The importance of reflection seismology in oil and gas exploration cannot be overstated. It plays a pivotal role in identifying potential hydrocarbon reservoirs, estimating hydrocarbon reserves, and assessing the viability of drilling projects[12].
By visualizing subsurface structures with high-quality details, oil and gas companies can make informed decisions about drilling and resource allocation, thereby reducing exploratory risks and increasing the chances of successful resource extraction[12].
Moreover, reflection seismology is cost-effective, time-efficient, and minimizes the environmental impact of drilling operations[12].
Specific Seismic Attributes and Wireline Log Data
New methods for the combined analysis of wireline logs, Vertical Seismic Profiles (VSPs), and prestack seismic data provide invaluable information about seismic velocities (P and S waves), anelastic attenuation (Q) factors, velocity anisotropy (of various symmetry axes), and multiples.
These datasets should be processed and analyzed together, reconciling differences due to the basic geophysics of the various measurements, the range of resolution scales, and different sources of errors and uncertainties, to achieve a unified and self-consistent borehole and surface-seismic
dataset[13].
dataset[13].
The processing of seismic data involves several steps to achieve an accurate earth image. The key processes include deconvolution, Common Midpoint (CMP) stacking, and migration. Normal moveout (NMO) correction, a part of CMP stacking, is performed using the primary velocity function. Multiples, which have larger moveout than primaries, are under-corrected and hence attenuated during stacking, improving the signal-to-noise ratio[6].
Additionally, dip-moveout correction preserves diffractions and fault-plane reflections, which can conflict with gently dipping reflections and are otherwise attenuated by conventional stacking[6].

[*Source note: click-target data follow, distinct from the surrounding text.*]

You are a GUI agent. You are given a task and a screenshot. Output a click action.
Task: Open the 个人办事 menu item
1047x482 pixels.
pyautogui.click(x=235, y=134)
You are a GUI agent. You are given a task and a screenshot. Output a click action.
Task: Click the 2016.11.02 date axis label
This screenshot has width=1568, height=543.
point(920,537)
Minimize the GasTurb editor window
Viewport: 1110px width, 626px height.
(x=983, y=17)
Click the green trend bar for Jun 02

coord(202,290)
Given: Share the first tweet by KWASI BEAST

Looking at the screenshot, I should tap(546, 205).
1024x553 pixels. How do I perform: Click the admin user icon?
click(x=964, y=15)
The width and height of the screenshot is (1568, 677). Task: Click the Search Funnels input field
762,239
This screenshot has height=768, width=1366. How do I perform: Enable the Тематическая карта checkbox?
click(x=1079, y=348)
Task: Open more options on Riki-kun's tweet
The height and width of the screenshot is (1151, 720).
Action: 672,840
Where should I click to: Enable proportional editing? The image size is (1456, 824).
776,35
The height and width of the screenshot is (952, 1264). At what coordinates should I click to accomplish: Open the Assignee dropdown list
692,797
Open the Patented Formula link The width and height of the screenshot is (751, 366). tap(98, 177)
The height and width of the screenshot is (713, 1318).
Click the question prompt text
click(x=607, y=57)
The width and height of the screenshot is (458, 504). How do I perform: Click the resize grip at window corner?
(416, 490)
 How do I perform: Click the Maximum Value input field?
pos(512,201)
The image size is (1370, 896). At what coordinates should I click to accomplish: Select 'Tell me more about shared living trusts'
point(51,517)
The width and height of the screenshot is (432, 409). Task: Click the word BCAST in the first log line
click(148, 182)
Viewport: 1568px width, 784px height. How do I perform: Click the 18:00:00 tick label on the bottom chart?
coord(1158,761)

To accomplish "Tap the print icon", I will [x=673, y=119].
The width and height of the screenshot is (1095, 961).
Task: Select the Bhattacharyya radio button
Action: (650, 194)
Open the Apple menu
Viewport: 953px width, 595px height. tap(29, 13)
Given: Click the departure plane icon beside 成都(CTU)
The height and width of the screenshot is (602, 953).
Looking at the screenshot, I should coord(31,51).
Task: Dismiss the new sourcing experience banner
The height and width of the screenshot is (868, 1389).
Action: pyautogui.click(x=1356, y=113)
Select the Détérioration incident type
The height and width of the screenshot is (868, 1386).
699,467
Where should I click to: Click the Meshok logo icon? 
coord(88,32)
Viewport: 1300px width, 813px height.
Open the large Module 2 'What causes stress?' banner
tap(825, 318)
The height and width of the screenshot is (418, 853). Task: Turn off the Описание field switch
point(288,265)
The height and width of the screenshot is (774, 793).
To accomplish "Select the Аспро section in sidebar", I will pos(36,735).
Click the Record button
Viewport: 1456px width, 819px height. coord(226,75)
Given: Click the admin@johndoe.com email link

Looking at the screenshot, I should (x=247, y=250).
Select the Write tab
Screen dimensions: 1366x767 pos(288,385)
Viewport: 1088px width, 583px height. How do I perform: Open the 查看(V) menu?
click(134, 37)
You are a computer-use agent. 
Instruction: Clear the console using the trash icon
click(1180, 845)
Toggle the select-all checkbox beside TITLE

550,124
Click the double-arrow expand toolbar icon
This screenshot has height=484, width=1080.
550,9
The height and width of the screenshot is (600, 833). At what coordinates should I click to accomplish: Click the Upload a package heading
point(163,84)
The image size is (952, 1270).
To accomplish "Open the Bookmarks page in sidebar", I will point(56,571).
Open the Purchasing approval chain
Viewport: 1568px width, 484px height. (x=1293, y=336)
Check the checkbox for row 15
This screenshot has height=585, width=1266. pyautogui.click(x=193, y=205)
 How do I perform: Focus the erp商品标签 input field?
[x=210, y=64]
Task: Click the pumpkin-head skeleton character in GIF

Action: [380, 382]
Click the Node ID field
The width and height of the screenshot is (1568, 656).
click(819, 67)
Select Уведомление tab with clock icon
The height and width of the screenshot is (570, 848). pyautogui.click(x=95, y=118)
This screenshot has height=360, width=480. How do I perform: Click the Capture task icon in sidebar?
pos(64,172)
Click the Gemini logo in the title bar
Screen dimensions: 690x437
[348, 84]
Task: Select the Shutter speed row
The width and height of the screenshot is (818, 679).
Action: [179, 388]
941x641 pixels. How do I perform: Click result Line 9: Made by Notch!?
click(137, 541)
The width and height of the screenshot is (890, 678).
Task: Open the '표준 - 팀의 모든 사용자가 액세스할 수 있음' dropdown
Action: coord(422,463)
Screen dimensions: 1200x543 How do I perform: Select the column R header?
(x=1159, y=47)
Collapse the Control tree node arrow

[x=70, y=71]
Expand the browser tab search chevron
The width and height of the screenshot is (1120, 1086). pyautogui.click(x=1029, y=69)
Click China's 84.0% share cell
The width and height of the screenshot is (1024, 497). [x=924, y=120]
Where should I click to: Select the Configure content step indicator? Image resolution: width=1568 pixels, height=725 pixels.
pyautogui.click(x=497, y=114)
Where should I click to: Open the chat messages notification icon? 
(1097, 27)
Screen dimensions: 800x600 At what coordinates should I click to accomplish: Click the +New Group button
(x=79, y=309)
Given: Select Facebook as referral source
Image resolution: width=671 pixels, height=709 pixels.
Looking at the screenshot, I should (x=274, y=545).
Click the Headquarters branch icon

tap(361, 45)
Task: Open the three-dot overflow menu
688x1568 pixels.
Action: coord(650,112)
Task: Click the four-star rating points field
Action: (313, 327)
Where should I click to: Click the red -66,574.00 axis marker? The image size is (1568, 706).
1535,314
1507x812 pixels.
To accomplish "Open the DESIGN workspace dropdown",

Seismic waves generated during reflection seismic surveys propagate through geologic layers, with changes in physical properties such as density and seismic velocity occurring at the interfaces between different rock types. The resulting seismic records, which are sections or cubes of data with distance or geographic location on the horizontal axis and recording time on the vertical axis, provide critical information for subsurface imaging[2].
The selection of receiver equipment is equally important. Traditional geophone receivers connected with cables have been complemented by wireless seismic nodes, which offer several advantages for seismic acquisition[7]. The use of nuclear magnetic resonance (NMR) technology allows for the measurement of the relaxation characteristics of hydrogen-containing fluids in pores, providing detailed information on pore size, distribution, and fluid occurrence state in shale reservoirs[9].
Atomic force microscopy (AFM) technology further improves resolution, enabling detailed characterization of sample surface topography[9].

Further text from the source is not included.